I ran git bisect and found:

  There are only 'skip'ped commits left to test.
  The first bad commit could be any of:
  58f4c3944db804bd28d35ceb4687961683052a91
  76c7b656bfa9b20a4172f7901285560db4c2c695
  e3a41f3fec8ddfc9e20df2e10f49c464525defa3
  614b83a3285ca44650473e73f9777d7c41fe88a1
  We cannot bisect more!

Of them, I think 76c7b656bfa9b20a4172f7901285560db4c2c695 ("nixos/qemu-vm: refactor bootDisk generation using make-disk-image") looks the most relevant. CC @RaitoBezarius.

Additional observations:

Notify maintainers

(No maintainers found for nixos/modules/virtualisation/qemu-vm.nix.)

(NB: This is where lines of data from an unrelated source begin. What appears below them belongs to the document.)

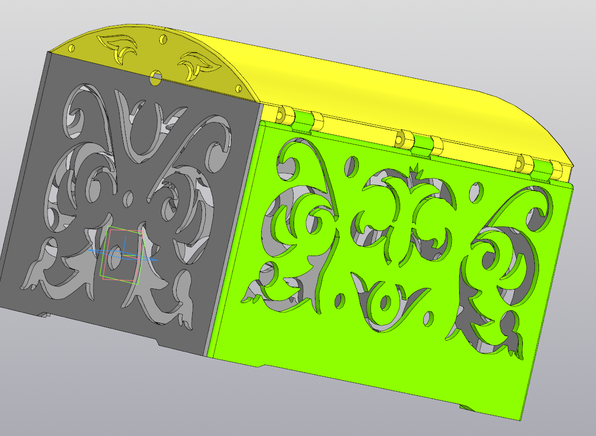The height and width of the screenshot is (436, 596).
Task: Click the top small hole on lid end cap
Action: (x=163, y=40)
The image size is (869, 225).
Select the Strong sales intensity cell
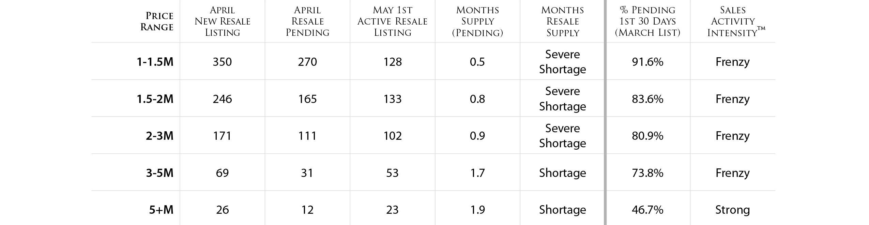(733, 210)
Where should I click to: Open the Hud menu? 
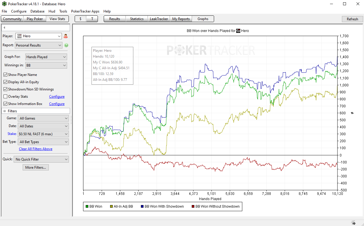click(x=52, y=11)
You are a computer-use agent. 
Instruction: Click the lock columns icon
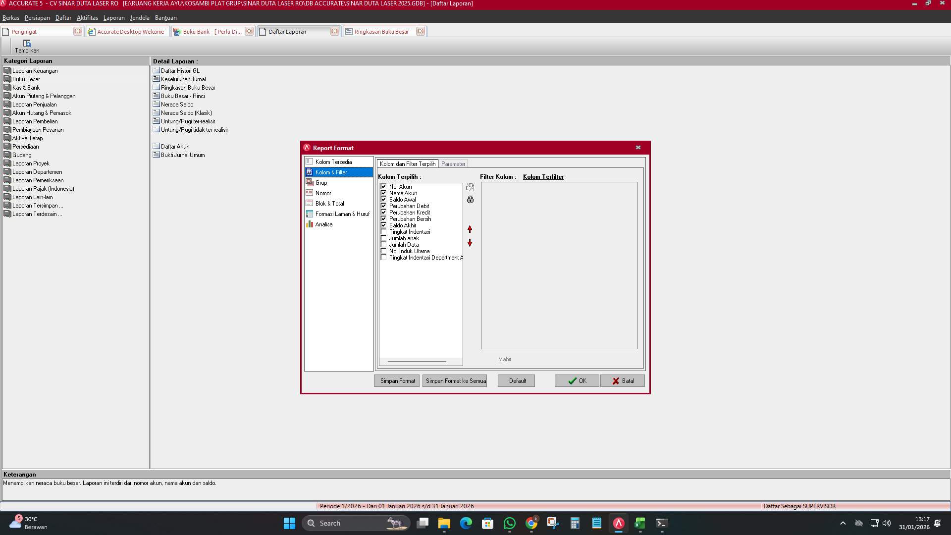(x=470, y=199)
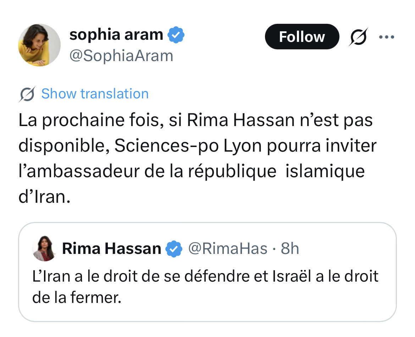The image size is (415, 337).
Task: Click Rima Hassan's verified badge in quote
Action: [x=174, y=249]
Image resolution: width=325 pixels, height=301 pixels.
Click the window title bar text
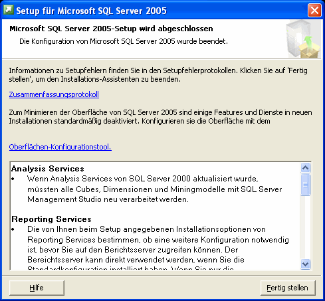click(x=91, y=11)
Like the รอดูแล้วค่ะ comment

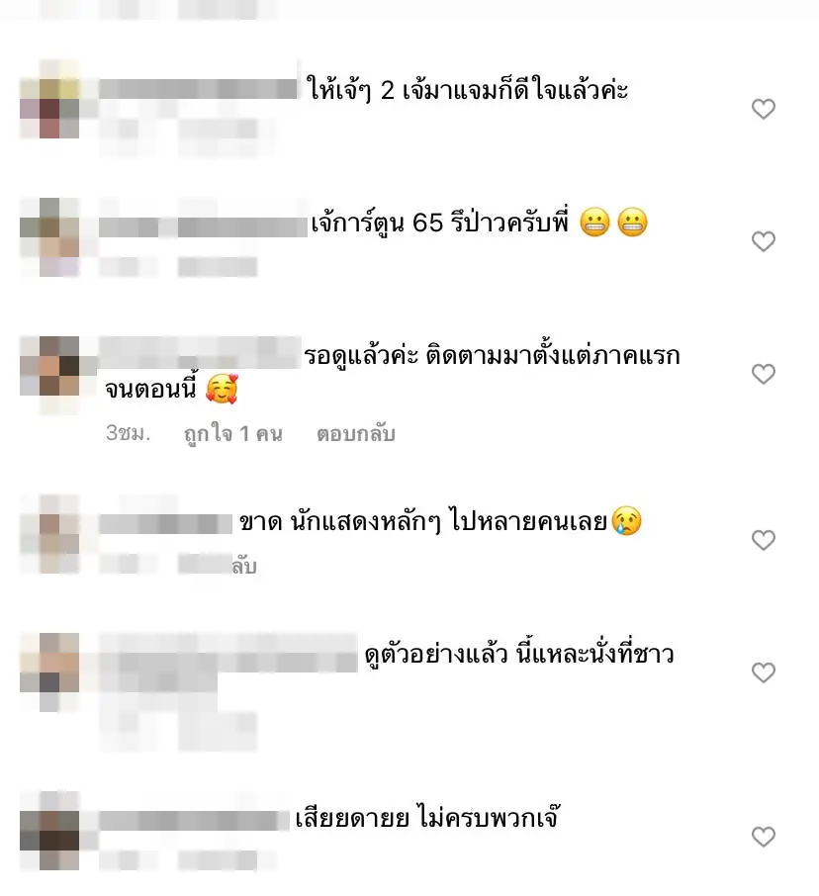[763, 374]
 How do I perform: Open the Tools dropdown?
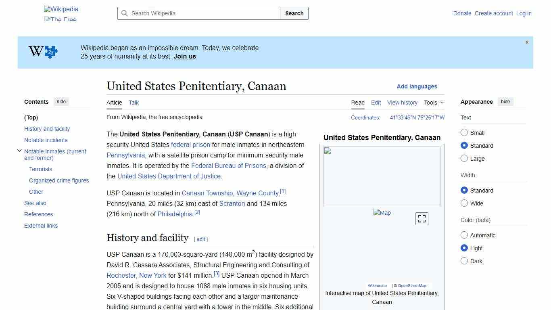pos(433,103)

RaitoBezarius commented 1 year ago

You're definitely right about this, it's an annoying one, an hope for this is https://github.com/NixOS/nixpkgs/pull/227883 and enable it for build-vm-with-bootloader. But there is a correctness issue into testing by reusing the host Nix store rather than building your own one and LKL is definitely also a second problem in the whole thing.

Anyway, this is on my radar, but it will probably take some time to get it properly sorted out for all cases.

bjornfor commented 1 year ago

[...] and LKL is definitely also a second problem in the whole thing.

At least for ext4 we can use mkfs.ext4 -d ./root-directory [...] instead of lkl/cptofs: https://github.com/NixOS/nixpkgs/blob/master/nixos/lib/make-ext4-fs.nix.

(I guess ideally there would be only one "make disk image/fs" implementation, but apparently we already have multiple ones in nixos/lib/make-*.nix.)

RaitoBezarius commented 1 year ago

[...] and LKL is definitely also a second problem in the whole thing.

At least for ext4 we can use mkfs.ext4 -d ./root-directory [...] instead of lkl/cptofs: master/nixos/lib/make-ext4-fs.nix.

(I guess ideally there would be only one "make disk image/fs" implementation, but apparently we already have multiple ones in nixos/lib/make-*.nix.)

For disk images for VM, we are only using make-disk-image.nix, we could special case for each fsType a specific way to build partitions, but keep in mind that we need at least a way to build FAT32 and ext4 offline.

manuth commented 6 months ago

Whenever I try to use build-vm-with-bootloader, with nothing but KDE Plasma 5 or KDE Plasma 6 enabled, I get an error saying cptofs failed. diskSize might be too small for closure. despite the fact that make-disk-image is invoked with diskSize set to auto: https://github.com/NixOS/nixpkgs/blob/a76c4553d7e741e17f289224eda135423de0491d/nixos/modules/virtualisation/qemu-vm.nix#L296

This could be reproduced using my config: https://git.nuth.ch/manuth/NixOSConfig/src/commit/889bdbe6979ff629f6d4185a521fda09d8308477 (commit 889bdbe6979ff629f6d4185a521fda09d8308477)

Take note, that nixos-rebuild build-vm works while nixos-rebuild build-vm-with-bootloader does not.

Is that, by chance, related to this issue?

Edit: I can, btw, confirm, that nixos-22.11 works properly.